'''
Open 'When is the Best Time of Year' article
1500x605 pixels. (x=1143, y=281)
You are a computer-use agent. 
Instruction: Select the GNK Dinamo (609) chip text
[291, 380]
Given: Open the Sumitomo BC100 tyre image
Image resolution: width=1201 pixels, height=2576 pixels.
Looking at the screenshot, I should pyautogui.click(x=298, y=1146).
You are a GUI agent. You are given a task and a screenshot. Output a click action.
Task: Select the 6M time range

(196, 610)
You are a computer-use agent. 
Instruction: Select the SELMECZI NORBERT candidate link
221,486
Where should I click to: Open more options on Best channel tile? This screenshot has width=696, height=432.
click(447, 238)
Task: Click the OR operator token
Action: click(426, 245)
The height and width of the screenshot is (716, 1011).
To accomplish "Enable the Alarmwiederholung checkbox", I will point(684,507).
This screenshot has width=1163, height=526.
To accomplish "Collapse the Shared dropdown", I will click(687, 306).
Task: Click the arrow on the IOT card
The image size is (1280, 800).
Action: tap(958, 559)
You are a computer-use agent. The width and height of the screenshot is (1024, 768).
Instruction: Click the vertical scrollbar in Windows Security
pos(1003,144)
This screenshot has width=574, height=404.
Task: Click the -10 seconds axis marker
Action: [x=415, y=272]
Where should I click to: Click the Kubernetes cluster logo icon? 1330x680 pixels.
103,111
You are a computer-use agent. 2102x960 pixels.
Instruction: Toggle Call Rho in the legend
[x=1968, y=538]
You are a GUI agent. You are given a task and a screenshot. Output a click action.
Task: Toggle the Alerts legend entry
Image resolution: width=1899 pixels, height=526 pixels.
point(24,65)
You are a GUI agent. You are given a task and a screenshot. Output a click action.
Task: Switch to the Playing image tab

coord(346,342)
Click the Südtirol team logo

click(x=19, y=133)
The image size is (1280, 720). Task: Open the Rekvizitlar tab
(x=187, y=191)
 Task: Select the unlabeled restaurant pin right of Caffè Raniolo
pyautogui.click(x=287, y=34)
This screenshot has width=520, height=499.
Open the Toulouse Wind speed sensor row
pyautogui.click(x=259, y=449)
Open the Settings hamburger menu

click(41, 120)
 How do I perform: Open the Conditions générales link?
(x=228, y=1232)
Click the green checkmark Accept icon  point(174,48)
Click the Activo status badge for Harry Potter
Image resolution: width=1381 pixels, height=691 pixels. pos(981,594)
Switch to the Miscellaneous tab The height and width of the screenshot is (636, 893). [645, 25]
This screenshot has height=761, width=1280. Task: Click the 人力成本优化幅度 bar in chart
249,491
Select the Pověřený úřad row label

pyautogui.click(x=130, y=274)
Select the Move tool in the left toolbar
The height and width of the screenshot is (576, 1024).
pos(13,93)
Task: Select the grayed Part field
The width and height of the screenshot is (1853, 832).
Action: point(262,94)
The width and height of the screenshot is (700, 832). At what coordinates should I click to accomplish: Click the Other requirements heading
'''
## What this task involves
Your reply should consist of all the records, set down exactly.

## Written reply
Open 'When is the Best Time of Year' article
1500x605 pixels. (x=1143, y=281)
You are a computer-use agent. 
Instruction: Select the GNK Dinamo (609) chip text
[291, 380]
Given: Open the Sumitomo BC100 tyre image
Image resolution: width=1201 pixels, height=2576 pixels.
Looking at the screenshot, I should pyautogui.click(x=298, y=1146).
You are a GUI agent. You are given a task and a screenshot. Output a click action.
Task: Select the 6M time range

(196, 610)
You are a computer-use agent. 
Instruction: Select the SELMECZI NORBERT candidate link
221,486
Where should I click to: Open more options on Best channel tile? This screenshot has width=696, height=432.
click(447, 238)
Task: Click the OR operator token
Action: click(426, 245)
The height and width of the screenshot is (716, 1011).
To accomplish "Enable the Alarmwiederholung checkbox", I will point(684,507).
This screenshot has width=1163, height=526.
To accomplish "Collapse the Shared dropdown", I will click(687, 306).
Task: Click the arrow on the IOT card
The image size is (1280, 800).
Action: tap(958, 559)
You are a computer-use agent. The width and height of the screenshot is (1024, 768).
Instruction: Click the vertical scrollbar in Windows Security
pos(1003,144)
This screenshot has width=574, height=404.
Task: Click the -10 seconds axis marker
Action: [x=415, y=272]
Where should I click to: Click the Kubernetes cluster logo icon? 1330x680 pixels.
103,111
You are a computer-use agent. 2102x960 pixels.
Instruction: Toggle Call Rho in the legend
[x=1968, y=538]
You are a GUI agent. You are given a task and a screenshot. Output a click action.
Task: Toggle the Alerts legend entry
Image resolution: width=1899 pixels, height=526 pixels.
point(24,65)
You are a GUI agent. You are given a task and a screenshot. Output a click action.
Task: Switch to the Playing image tab

coord(346,342)
Click the Südtirol team logo

click(x=19, y=133)
The image size is (1280, 720). Task: Open the Rekvizitlar tab
(x=187, y=191)
 Task: Select the unlabeled restaurant pin right of Caffè Raniolo
pyautogui.click(x=287, y=34)
This screenshot has width=520, height=499.
Open the Toulouse Wind speed sensor row
pyautogui.click(x=259, y=449)
Open the Settings hamburger menu

click(41, 120)
 How do I perform: Open the Conditions générales link?
(x=228, y=1232)
Click the green checkmark Accept icon  point(174,48)
Click the Activo status badge for Harry Potter
Image resolution: width=1381 pixels, height=691 pixels. pos(981,594)
Switch to the Miscellaneous tab The height and width of the screenshot is (636, 893). [645, 25]
This screenshot has height=761, width=1280. Task: Click the 人力成本优化幅度 bar in chart
249,491
Select the Pověřený úřad row label

pyautogui.click(x=130, y=274)
Select the Move tool in the left toolbar
The height and width of the screenshot is (576, 1024).
pos(13,93)
Task: Select the grayed Part field
The width and height of the screenshot is (1853, 832).
Action: point(262,94)
The width and height of the screenshot is (700, 832). At what coordinates should I click to accomplish: Click the Other requirements heading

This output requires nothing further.